▶ _Your objective_: Render the part of the items that opens with the line containing "At what (x,y)" and runs through the end of the items as a JSON list of strings, one string per line, leaving out blank lines and the pictures.

§ §

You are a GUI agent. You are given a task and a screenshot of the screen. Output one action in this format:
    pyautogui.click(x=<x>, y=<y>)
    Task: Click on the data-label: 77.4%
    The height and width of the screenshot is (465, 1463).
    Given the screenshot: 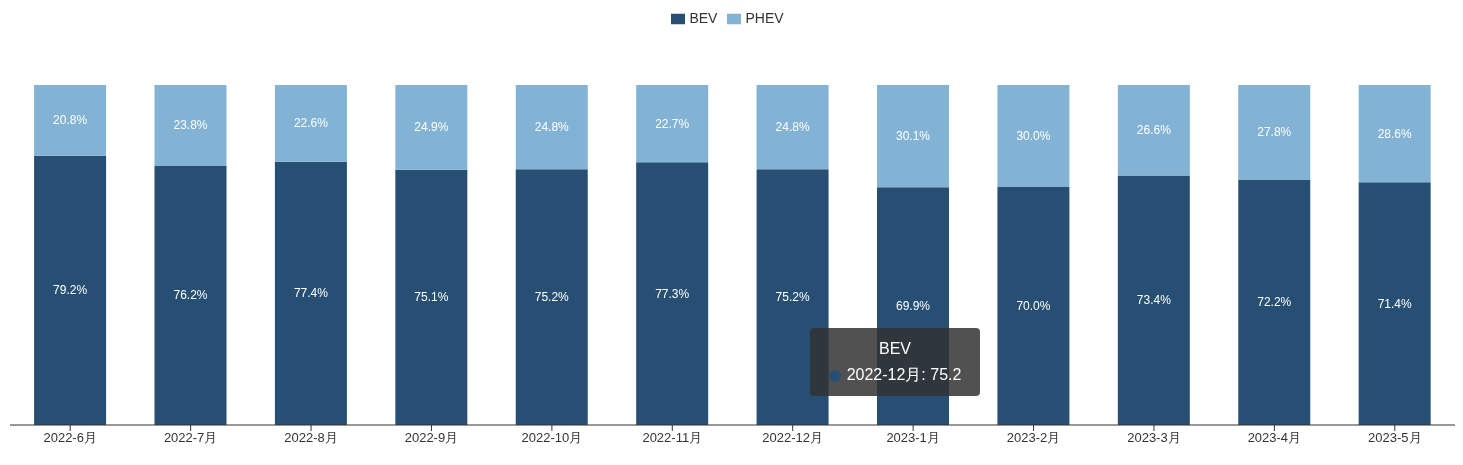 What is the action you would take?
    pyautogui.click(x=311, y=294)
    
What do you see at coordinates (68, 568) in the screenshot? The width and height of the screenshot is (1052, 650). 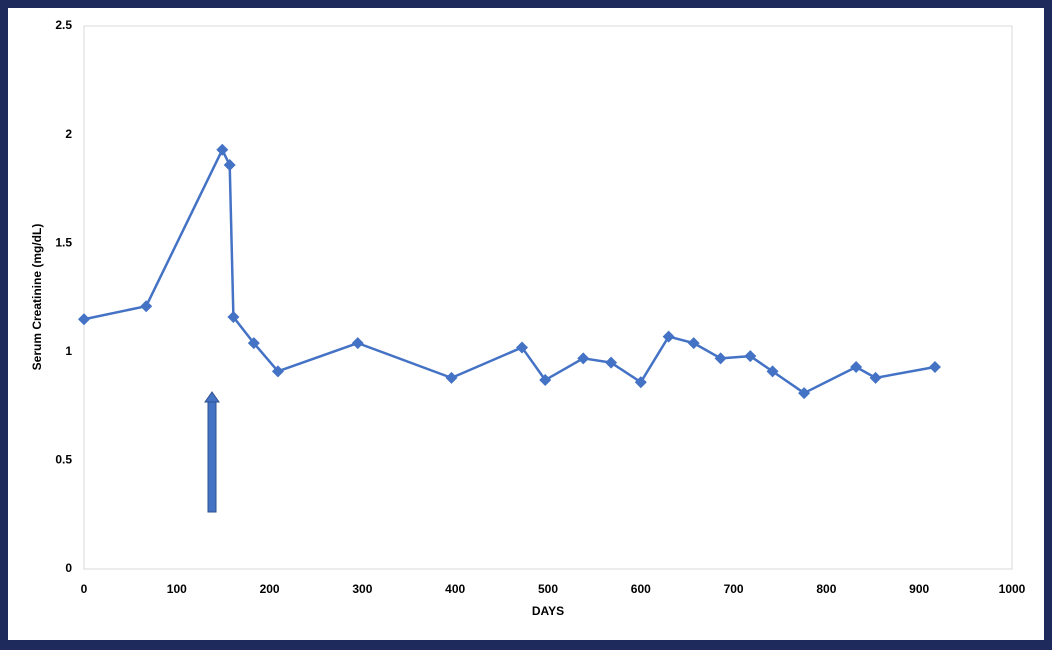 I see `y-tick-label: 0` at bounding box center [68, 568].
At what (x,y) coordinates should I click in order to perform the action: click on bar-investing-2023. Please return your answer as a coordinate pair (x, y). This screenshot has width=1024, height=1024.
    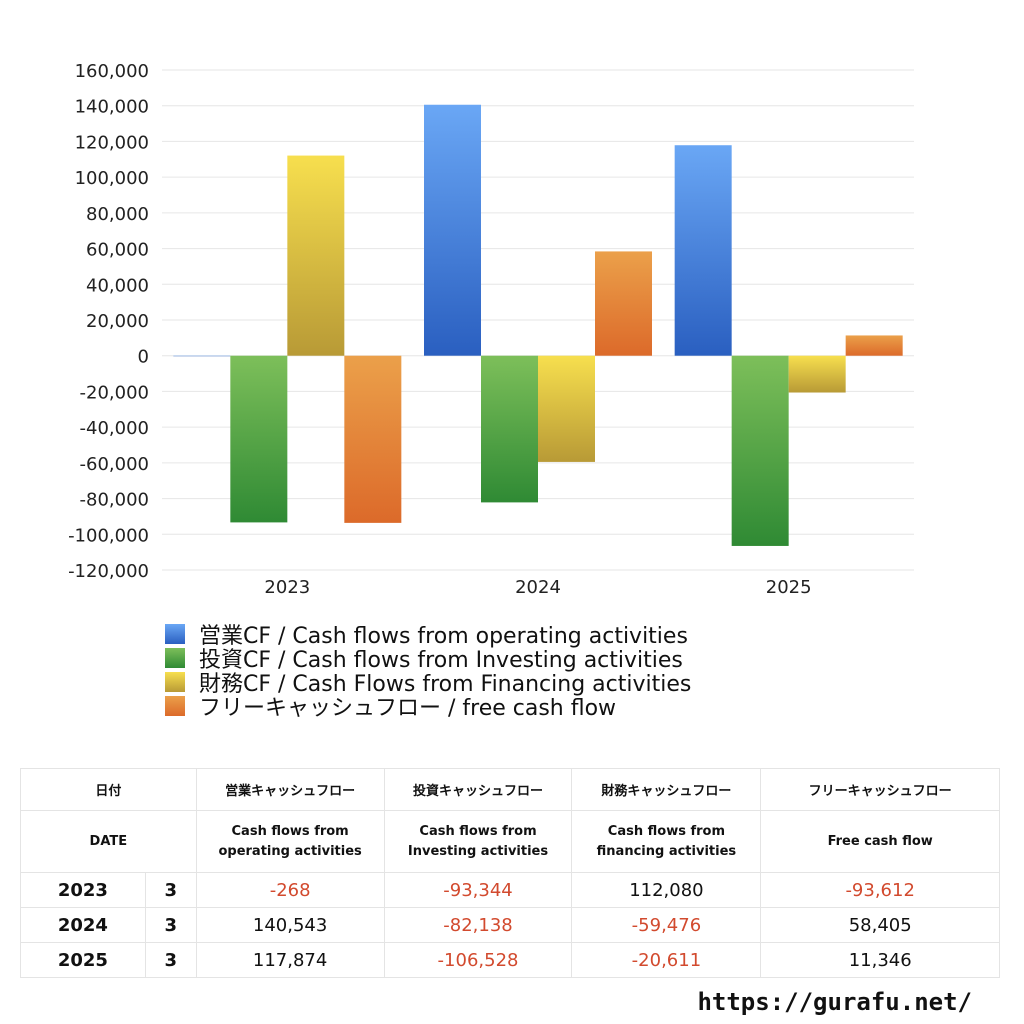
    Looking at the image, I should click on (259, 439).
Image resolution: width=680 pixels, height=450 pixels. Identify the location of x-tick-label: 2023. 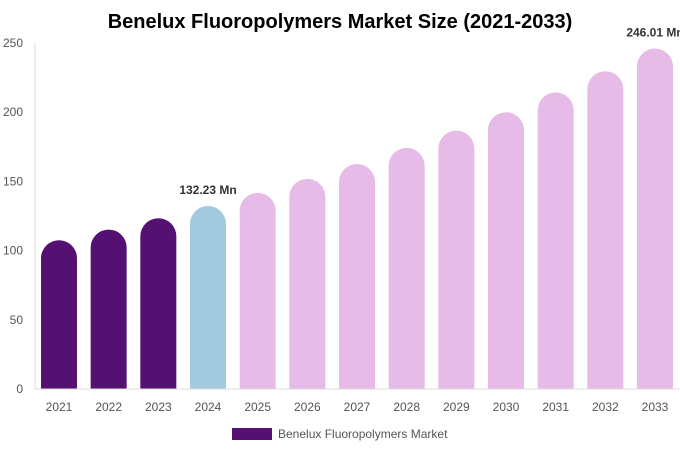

§ §

▶ _Expected output_:
[
  "At what (x,y) coordinates should I click in order to perform the action: click on bar-investing-2023. Please return your answer as a coordinate pair (x, y). This screenshot has width=1024, height=1024.",
  "    Looking at the image, I should click on (259, 439).",
  "Image resolution: width=680 pixels, height=450 pixels. Identify the location of x-tick-label: 2023. "
]